I don’t really remember when i first thought about it, but since my early days in college, entrepreneurship was always on my mind. Probably it was in my genes. But it wasn’t strong at that point. It was only during the time i pursued my MBA course that i started thinking more about it. As i graduated, my plans firmed up. Would have started a venture straight out of college but couldn’t because i could not get the right partner.
What i found interesting was that as we graduated, i realized that almost 80% of my batch mates wanted to start their own stuff.
In fact during the initial years into corporate slavery, barring the honeymoon period when everything is so new and nice and you also get your initial salaries, this urge to venture out became even stronger as one went on to experience office politics, , idiosyncrasies of the bosses, colleagues salary level (in comparison to your own)and the system in general. Friday nights were legendary. A Friday night out with friends was incomplete without a discussion on how doing your own stuff had so many advantages. We were young then…and we want to rule the world!
However, as years progressed and one spends more time in his job (Job Cursing Continues) there came this consolidation phase. One slowly starts getting sucked into the comfort factor of what a job offers. Fancy Designation, Promotions, Increasing Salaries, hedonistic lifestyle , a brand name on your resume ( Thanks to which you start getting loans faster so that you can buy a house and go into debt which then in turn results you get sucked even more!) and above all a template life.
When i reached this stage the thought of starting something new resulted in a bit of worry and uncertainty. I began to doubt whether i can really take that plunge.
Many Questions came to my mind. Will i be able to maintain my lifestyle? Won’t my colleague’s race ahead in designation, salary and lifestyle? Is it a risk worth taking after all? I was very comfortable in my job and i thought i could lead a fairly comfortable life with good salary and a brand name to back me.
This was the most crucial stage.
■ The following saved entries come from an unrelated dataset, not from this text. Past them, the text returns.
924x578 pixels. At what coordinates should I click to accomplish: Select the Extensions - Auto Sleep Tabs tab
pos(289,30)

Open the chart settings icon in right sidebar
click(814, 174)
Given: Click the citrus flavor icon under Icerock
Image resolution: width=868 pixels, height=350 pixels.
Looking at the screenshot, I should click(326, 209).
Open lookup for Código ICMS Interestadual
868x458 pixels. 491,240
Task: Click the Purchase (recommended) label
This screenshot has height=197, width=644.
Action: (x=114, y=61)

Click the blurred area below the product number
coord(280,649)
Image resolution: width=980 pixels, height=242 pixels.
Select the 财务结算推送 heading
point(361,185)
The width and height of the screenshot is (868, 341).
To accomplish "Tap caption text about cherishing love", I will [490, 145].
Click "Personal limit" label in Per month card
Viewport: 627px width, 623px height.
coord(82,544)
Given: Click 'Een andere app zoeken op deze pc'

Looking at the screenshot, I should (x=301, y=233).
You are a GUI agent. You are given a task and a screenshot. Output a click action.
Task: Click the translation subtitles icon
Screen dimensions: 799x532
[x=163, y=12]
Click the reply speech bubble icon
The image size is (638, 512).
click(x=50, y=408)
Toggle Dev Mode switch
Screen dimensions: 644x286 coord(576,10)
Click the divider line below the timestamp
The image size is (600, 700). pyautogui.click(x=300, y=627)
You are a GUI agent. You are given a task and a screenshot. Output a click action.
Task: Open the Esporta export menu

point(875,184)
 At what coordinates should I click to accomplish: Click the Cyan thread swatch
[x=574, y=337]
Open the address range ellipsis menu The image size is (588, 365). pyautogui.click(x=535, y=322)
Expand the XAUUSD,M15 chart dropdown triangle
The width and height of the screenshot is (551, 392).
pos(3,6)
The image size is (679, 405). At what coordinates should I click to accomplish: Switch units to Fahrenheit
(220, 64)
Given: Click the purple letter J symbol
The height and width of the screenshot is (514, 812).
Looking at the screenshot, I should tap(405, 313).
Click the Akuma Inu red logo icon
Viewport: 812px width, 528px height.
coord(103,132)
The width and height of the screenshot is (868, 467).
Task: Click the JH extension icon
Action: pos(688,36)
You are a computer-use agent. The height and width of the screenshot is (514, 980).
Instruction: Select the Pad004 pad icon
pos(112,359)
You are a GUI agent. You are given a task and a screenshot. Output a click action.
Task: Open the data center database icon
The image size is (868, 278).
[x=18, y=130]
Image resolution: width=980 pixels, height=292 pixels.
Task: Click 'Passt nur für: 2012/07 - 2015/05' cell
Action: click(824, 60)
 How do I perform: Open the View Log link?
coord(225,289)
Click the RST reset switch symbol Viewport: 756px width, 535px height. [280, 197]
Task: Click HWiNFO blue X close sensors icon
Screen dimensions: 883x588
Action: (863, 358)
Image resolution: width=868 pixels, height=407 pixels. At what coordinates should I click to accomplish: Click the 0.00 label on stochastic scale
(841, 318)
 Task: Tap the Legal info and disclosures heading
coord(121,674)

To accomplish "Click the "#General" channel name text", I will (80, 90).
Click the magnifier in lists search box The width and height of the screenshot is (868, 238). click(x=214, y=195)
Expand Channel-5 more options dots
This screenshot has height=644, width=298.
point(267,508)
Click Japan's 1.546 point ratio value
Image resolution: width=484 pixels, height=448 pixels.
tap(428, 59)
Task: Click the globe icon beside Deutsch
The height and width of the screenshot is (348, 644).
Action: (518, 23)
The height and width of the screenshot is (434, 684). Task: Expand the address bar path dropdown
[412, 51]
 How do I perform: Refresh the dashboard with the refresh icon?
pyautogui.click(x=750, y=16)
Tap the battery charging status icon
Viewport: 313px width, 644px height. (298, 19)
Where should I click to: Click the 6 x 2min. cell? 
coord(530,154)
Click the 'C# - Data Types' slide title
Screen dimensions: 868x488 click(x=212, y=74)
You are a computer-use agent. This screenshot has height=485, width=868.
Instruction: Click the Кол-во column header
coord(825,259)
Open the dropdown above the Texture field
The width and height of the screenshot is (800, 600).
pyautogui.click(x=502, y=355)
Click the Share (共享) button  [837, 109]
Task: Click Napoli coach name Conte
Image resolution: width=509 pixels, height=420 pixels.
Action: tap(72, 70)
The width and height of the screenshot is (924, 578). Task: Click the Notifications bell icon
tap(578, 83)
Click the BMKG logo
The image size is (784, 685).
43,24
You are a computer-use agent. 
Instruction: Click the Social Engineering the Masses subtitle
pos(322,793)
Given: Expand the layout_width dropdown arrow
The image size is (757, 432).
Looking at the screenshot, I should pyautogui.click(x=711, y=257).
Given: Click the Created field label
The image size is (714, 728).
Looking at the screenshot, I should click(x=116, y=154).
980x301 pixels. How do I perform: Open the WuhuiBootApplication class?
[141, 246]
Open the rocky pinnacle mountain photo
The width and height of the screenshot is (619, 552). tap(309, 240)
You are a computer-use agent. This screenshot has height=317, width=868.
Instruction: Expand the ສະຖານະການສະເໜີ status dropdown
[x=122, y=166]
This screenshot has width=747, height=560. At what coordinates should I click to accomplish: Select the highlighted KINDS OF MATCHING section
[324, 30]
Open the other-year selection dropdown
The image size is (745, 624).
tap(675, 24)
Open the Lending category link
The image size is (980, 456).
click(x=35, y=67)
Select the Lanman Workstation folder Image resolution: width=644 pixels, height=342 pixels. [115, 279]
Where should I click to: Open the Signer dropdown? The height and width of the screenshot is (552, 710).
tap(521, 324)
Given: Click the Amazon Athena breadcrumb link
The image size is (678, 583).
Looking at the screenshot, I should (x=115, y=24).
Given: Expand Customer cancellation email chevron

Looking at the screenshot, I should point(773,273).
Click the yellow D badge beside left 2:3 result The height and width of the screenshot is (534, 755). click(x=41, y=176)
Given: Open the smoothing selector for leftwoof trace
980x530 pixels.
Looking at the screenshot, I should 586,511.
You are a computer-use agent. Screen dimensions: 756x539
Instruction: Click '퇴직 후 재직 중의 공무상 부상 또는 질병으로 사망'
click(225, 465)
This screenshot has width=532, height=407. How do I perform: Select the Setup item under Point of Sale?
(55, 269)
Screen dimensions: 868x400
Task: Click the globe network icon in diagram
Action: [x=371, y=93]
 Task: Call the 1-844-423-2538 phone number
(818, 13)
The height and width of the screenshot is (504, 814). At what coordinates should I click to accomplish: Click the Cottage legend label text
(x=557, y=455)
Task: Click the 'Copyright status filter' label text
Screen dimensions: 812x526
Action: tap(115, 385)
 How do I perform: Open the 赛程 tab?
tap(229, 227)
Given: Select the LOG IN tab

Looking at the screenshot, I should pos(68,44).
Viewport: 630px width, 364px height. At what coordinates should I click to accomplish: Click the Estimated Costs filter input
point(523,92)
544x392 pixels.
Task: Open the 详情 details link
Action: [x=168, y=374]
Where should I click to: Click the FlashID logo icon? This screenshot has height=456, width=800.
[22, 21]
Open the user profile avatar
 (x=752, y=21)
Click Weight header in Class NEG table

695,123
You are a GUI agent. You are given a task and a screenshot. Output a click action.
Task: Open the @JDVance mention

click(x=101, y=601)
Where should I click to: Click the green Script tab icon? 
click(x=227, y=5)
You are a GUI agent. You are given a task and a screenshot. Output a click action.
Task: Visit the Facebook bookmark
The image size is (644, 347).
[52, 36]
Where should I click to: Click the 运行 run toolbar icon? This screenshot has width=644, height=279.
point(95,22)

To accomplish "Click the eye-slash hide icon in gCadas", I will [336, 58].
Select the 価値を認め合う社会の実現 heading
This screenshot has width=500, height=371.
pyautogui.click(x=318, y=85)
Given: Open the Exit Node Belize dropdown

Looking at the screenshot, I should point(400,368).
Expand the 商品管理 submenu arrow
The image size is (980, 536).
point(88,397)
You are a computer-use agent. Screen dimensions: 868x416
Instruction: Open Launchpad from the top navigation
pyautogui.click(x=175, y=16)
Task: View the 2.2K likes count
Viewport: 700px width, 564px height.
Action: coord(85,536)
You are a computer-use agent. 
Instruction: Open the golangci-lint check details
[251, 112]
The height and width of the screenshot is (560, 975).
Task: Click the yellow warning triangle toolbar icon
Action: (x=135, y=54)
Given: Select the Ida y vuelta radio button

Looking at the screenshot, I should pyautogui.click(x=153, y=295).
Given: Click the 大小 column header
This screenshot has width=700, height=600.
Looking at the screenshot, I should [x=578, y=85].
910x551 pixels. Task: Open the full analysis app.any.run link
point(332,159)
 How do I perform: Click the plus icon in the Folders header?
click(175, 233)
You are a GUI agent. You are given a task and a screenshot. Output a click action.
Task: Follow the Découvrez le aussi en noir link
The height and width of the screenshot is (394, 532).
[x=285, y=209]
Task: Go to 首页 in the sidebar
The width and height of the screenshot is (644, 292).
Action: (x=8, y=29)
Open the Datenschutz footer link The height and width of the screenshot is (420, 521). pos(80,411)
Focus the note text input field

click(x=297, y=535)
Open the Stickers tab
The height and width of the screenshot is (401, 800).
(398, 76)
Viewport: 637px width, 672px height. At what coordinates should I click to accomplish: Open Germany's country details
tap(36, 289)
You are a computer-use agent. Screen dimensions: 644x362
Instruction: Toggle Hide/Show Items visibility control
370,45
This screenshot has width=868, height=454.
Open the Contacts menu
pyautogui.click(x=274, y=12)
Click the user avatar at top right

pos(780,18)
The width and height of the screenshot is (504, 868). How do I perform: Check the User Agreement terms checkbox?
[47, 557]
Cause the more and more time i spent thinking about this… the more and more i postponed decision-making.
I faced this terrible dilemma. Very sure about what i wanted to do in the beginning but as i spent more time in corporate world i started to question myself whether doing my own stuff was the right decision. More than anything else it was the uncertainty which was bothering me. I had got used to a certain lifestyle and i was not sure if i could sacrifice all that and start again.
So I kept postponing it, giving myself very solid excuses. Let me wait till i get my bonus. Let me get married first. Let me save some money before starting out. For over two years i kept deferring it. But all along my heart knew where my true happiness was. Every Sunday night, we friends used to go for a drive near airport or walk along the beach. Our discussion on what business idea to start work on used to bring back that spark in my eyes and passion which used to go missing during the week. I knew i had to do something about it.
And then one day i told myself, that enough is enough. If i don’t listen to what my soul really wants i could never forgive myself this lifetime. I would have lived a life filled with regret. And would have never been able to do what i was probably meant to be. What was written for me.
So finally after 7.5 years of working in the corporate world for some great brands, on March 3rd 2012 ( the day i resigned) i decided to stop, get out of my comfort zone and change my path. Take the road less traveled – a life of uncertainty but immense possibilities
And i was aware that this may not be the right move after all. But I was happy.
Because there is this one inner voice that keeps thanking me everyday for taking this path which though uncertain but is immensely fulfilling. Because it believes that this is what was written for me. That really makes my day.